Rząd wniósł ją w trybie pilnym, ponieważ obsługa numeru nie działa, jak powinna – operatorzy centrum ratownictwa nie dostają informacji o lokalizacji numeru wywołującego. Muszą się o nie zwracać do operatorów, co wydłuża czas reakcji służb ratowniczych.
Komisja Europejska pozwała w grudniu Polskę przed Europejski Trybunał Sprawiedliwości za nieprawidłowe funkcjonowanie numeru 112. Wyroku jeszcze nie ma, ale im dłużej będziemy czekać z wdrożeniem niezbędnych rozwiązań, tym większa szansa na karę finansową.
Znowelizowana ustawa nakłada na UKE obowiązek prowadzenia bazy danych. W przyszłym tygodniu Komisja Infrastruktury przeprowadzi drugie jej czytanie i, być może, skieruje pod obrady Sejmu.
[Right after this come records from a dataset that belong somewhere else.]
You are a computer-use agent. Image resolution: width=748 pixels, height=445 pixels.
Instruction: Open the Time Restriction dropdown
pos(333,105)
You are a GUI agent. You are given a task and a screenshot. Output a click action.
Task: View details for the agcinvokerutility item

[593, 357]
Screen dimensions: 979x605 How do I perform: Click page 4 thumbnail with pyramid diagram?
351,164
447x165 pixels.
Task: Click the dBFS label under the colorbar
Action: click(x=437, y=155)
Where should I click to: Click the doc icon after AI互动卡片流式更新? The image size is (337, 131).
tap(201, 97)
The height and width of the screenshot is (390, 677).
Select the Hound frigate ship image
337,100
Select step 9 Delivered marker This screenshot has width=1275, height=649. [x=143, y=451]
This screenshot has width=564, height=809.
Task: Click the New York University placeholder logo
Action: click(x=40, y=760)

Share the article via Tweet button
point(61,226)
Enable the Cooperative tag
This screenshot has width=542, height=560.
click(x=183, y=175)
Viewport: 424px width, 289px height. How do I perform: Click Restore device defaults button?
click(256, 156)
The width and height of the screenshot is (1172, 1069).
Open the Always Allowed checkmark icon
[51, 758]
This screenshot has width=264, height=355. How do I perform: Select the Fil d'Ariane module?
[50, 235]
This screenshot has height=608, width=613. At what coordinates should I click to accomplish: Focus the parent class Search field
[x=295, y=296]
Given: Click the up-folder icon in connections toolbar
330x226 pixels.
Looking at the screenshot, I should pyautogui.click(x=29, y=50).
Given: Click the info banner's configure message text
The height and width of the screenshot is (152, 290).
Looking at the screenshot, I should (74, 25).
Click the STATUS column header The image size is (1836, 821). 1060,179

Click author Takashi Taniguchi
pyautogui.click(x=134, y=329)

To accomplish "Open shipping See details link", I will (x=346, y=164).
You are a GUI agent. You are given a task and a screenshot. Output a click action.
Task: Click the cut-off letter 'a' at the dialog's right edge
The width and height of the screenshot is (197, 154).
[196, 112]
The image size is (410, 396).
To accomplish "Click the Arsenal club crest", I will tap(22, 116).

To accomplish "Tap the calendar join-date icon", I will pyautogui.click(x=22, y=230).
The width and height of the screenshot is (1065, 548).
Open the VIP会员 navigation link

– Po wejściu w życie noweli trzeba by jeszcze ogłosić przetarg na centralną bazę danych, która będzie obsługiwać system lokalizacyjny – powiedział Krzysztof Dyl, wiceprezes UKE.
Urząd dysponuje kwotą ok. 13 mln zł na stworzenie bazy, które otrzymał jako dofinansowanie z jednego z unijnych programów („Innowacyjna gospodarka”). Ok. 7,5 mln zł mają pochłonąć oprogramowanie i sprzęt, a 4 mln zł ekspertyzy i opracowanie koncepcji systemu. UKE chce wydać jeszcze 3,5 mln zł na adaptację pomieszczeń, w których staną serwery z bazą numerów przeniesionych.